> **The problem**:
Everything from the line that contains "БЛА (28, 2261)" through the final line of the records should be written out exactly, and nothing outside that span.

=-=-=

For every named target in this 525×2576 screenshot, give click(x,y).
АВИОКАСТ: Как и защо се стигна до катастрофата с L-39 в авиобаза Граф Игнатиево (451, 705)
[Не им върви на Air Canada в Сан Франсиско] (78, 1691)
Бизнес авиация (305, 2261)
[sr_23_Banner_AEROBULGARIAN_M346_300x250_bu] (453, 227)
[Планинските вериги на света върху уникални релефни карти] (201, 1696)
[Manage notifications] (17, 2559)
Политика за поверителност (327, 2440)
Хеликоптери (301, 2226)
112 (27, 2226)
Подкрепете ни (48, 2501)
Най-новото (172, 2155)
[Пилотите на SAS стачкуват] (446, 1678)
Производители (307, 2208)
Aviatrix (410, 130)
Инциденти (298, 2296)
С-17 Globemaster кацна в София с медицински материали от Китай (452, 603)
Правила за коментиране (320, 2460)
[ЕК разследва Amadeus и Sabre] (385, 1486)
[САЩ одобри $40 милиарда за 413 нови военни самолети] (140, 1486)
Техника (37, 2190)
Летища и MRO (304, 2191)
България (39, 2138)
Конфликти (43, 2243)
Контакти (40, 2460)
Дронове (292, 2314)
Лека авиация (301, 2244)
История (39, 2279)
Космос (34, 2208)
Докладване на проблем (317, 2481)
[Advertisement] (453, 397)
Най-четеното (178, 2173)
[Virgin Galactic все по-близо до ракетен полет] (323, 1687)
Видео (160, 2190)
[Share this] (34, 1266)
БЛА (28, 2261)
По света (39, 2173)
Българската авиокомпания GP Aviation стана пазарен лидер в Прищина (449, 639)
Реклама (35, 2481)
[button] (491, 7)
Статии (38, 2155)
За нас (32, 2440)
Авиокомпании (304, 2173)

=-=-=

> **Response**:
БЛА (28, 2261)
По света (39, 2173)
Българската авиокомпания GP Aviation стана пазарен лидер в Прищина (449, 639)
Реклама (35, 2481)
[button] (491, 7)
Статии (38, 2155)
За нас (32, 2440)
Авиокомпании (304, 2173)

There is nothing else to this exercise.